Drinking The Lemonade is an ongoing exploration of Acid Mothers Temples most iconic song- Pink Lady Lemonade. This is post #1 in the series, Levitation Sessions (2021)
From it’s birth in the 1996/7 demos to the present day, it’s been performed and recorded countless times. There’s seemingly endless live and studio versions (Acid Mothers Temple often blurs the boundaries between the two) and multiple albums bear the name. Pink Lady Lemonade is the definitive Acid Mothers Temple song.
Our ongoing retrospective starts not at the beginning, nor with any of the recordings fans commonly describe as definitive. This record/video was recorded and streamed worldwide in 2021 during the height of the pandemic-induced concert streaming era. It’s one of many great records produced as part of the Levitation Sessions live record series, presented by the Texas based festival of the same name. It features the same AMT lineup that has resumed touring since the end of the pandemic (save the bassist Wolf, who departs after this set.) The band is on their 2023 North American tour as I write this. Find the dates for that tour on their socials or on this blog.

### Listed entries
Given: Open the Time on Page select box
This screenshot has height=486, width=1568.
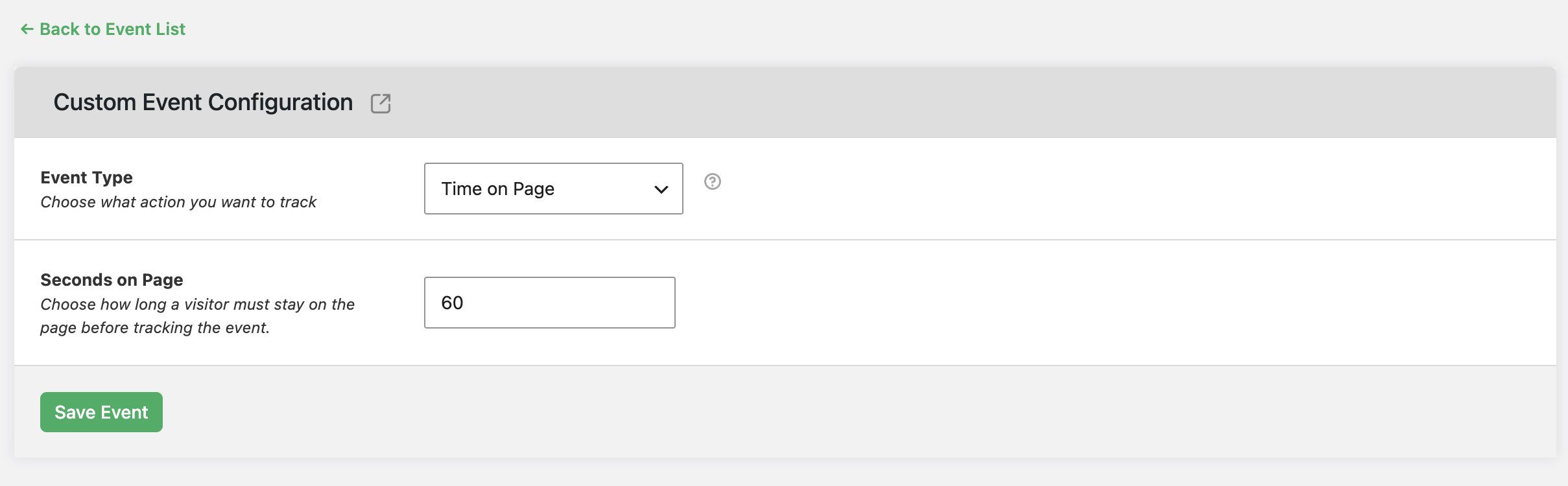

* * *

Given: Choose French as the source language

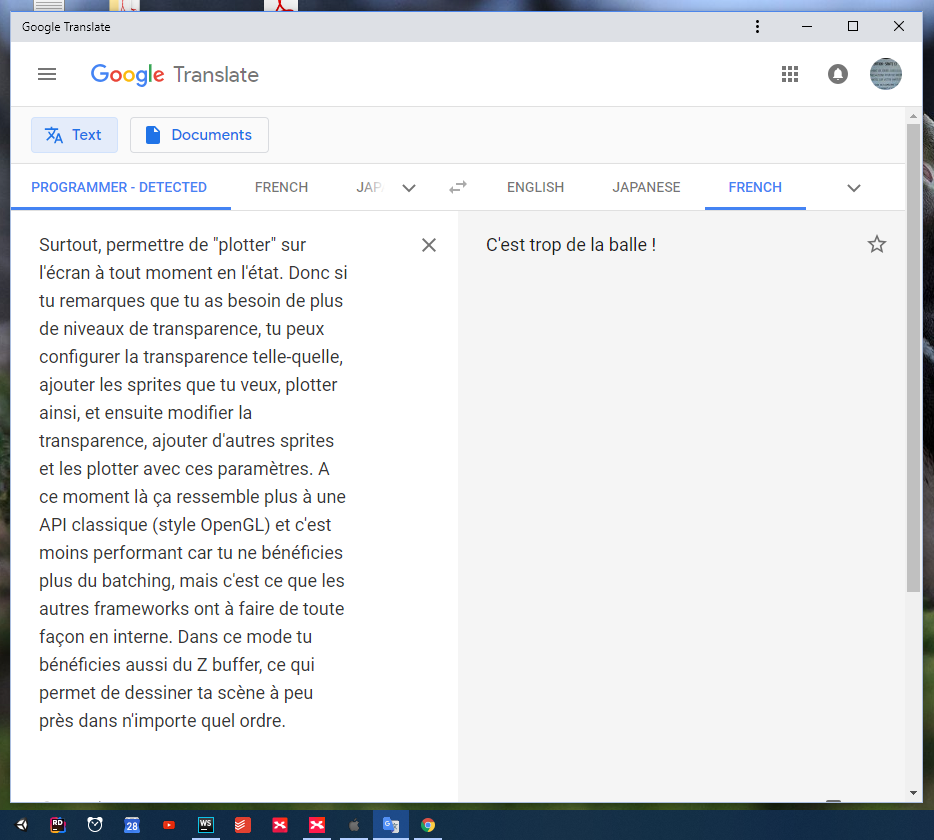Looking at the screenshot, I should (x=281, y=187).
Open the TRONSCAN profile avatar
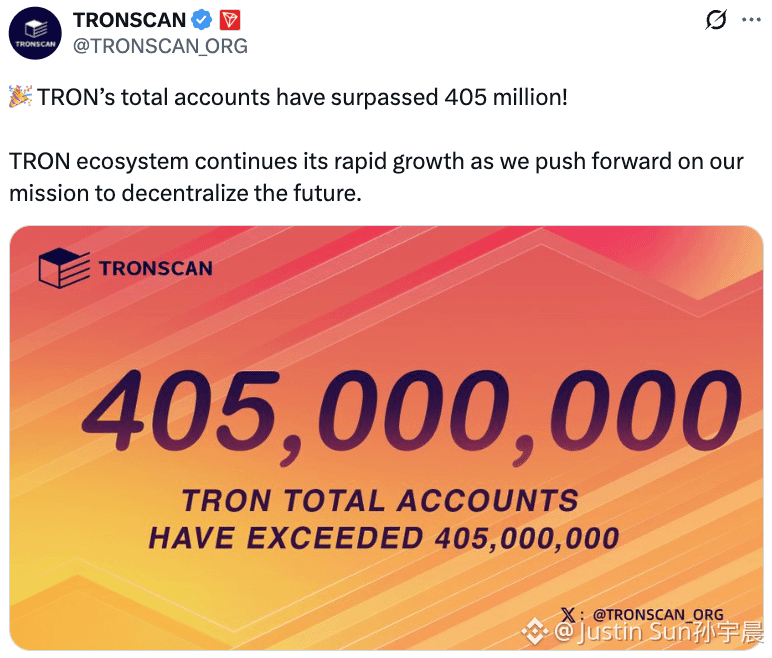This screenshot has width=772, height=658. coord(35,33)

### What is required
In the Pink Lady Lemonade post, which member of the Acid Mothers Temple lineup leaves after the Levitation Sessions set? Rely only on the Pink Lady Lemonade post.

### Reply
The bassist, Wolf.